In the records below, reproduce exactly the lines from the one containing "Close the HTTP Locations dialog" through the one containing "Task: Click the Xtreme Gaming team logo", both included, and omit the pictures.

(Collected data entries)
=-=-=
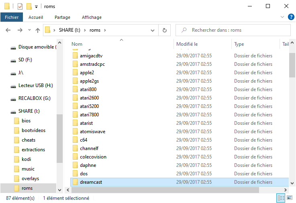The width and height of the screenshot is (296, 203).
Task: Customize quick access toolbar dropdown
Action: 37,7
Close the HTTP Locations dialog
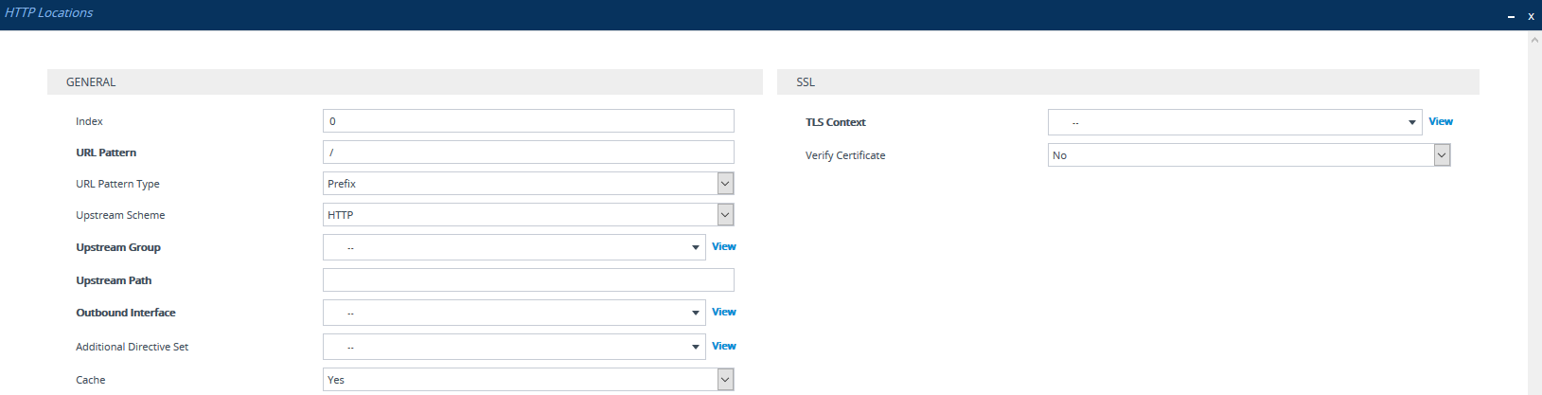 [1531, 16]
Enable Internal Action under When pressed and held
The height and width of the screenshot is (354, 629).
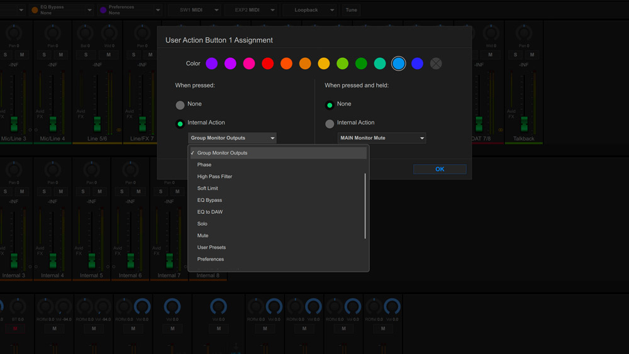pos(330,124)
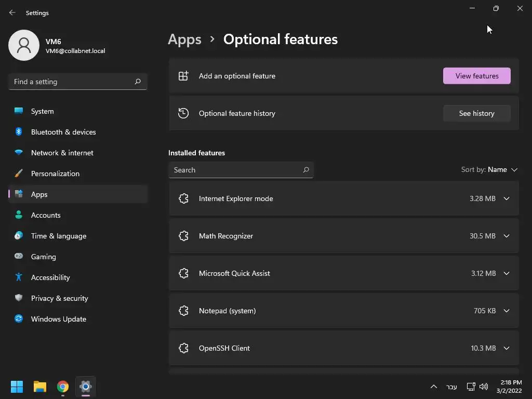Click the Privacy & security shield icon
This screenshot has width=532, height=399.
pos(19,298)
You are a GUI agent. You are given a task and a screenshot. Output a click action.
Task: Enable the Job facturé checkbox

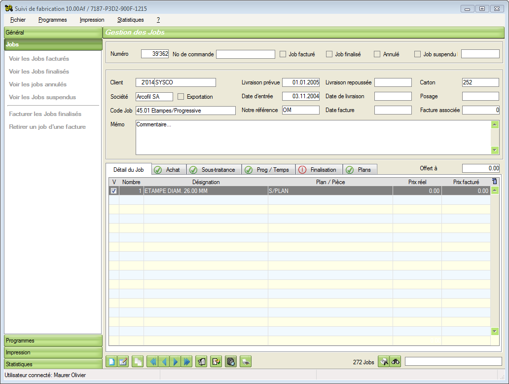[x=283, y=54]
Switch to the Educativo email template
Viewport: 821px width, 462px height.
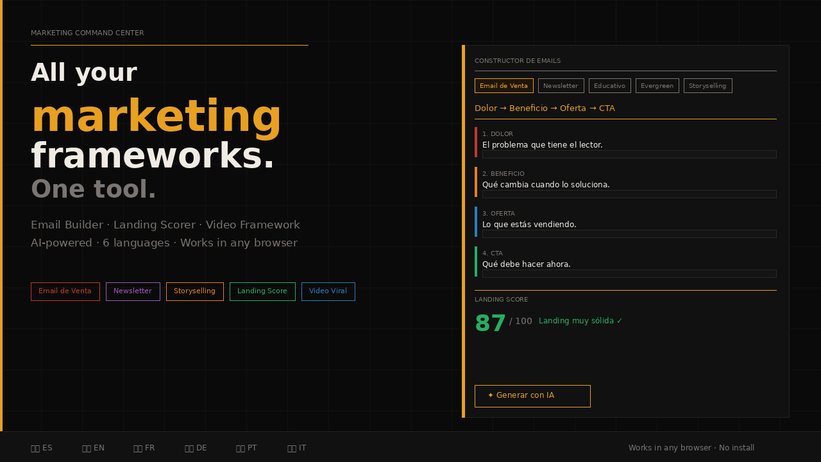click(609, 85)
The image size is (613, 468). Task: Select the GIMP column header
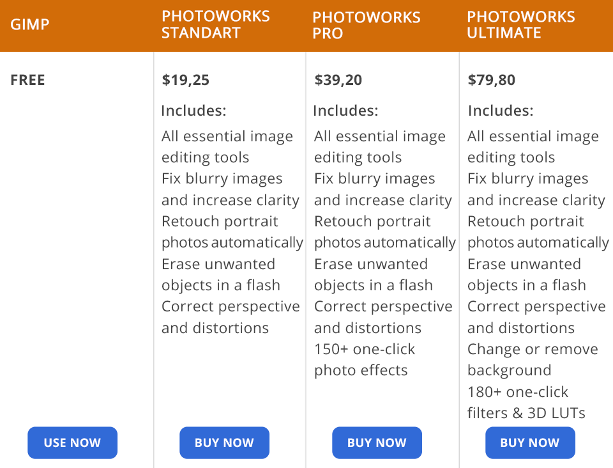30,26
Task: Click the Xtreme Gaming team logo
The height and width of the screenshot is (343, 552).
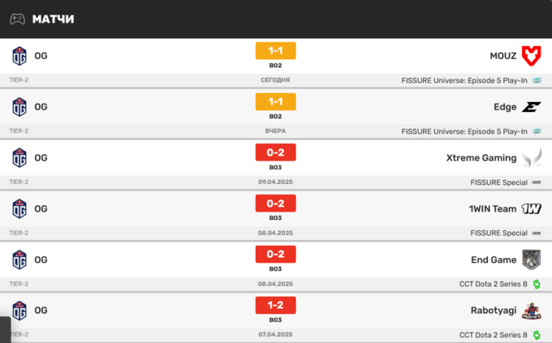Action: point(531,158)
=-=-=
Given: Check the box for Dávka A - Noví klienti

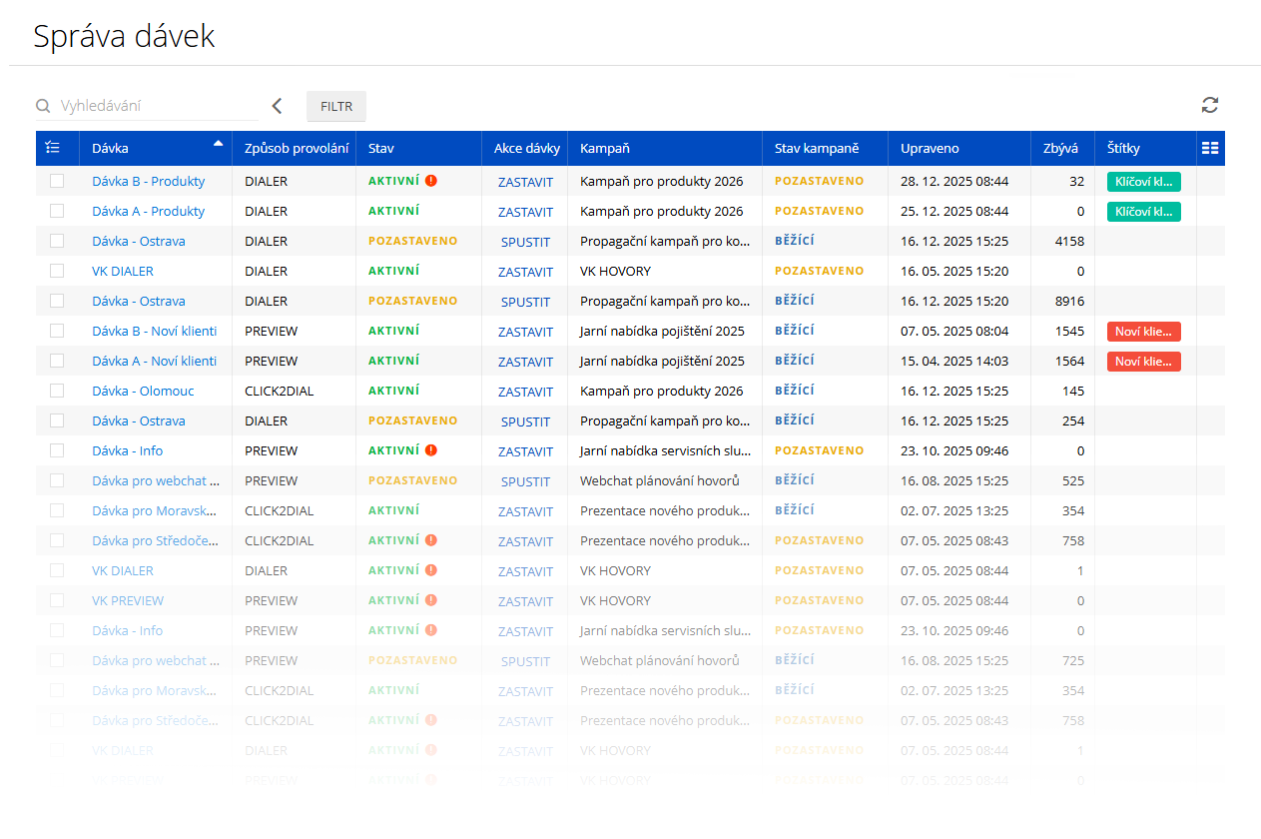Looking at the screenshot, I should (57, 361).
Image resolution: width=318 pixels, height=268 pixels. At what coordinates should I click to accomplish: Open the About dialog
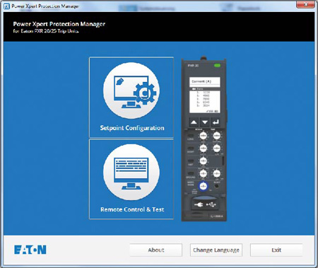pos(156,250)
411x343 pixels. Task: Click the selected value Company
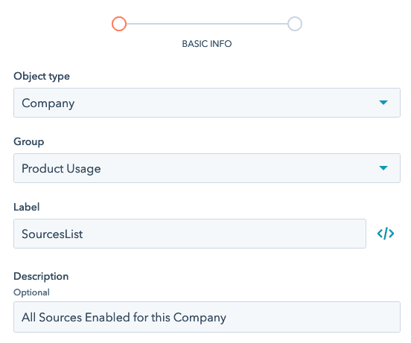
=-=-=
[RESPONSE BELOW]:
Close the HTTP Locations dialog
 [1531, 16]
Enable Internal Action under When pressed and held
The height and width of the screenshot is (354, 629).
pos(330,124)
Click the Privacy & security shield icon
This screenshot has width=532, height=399.
pos(19,298)
You are a GUI agent. You are given a task and a screenshot. Output a click action.
Task: Enable the Job facturé checkbox

[x=283, y=54]
Switch to the Educativo email template
Viewport: 821px width, 462px height.
click(609, 85)
The image size is (613, 468). Task: Select the GIMP column header
30,26
Task: Click the Xtreme Gaming team logo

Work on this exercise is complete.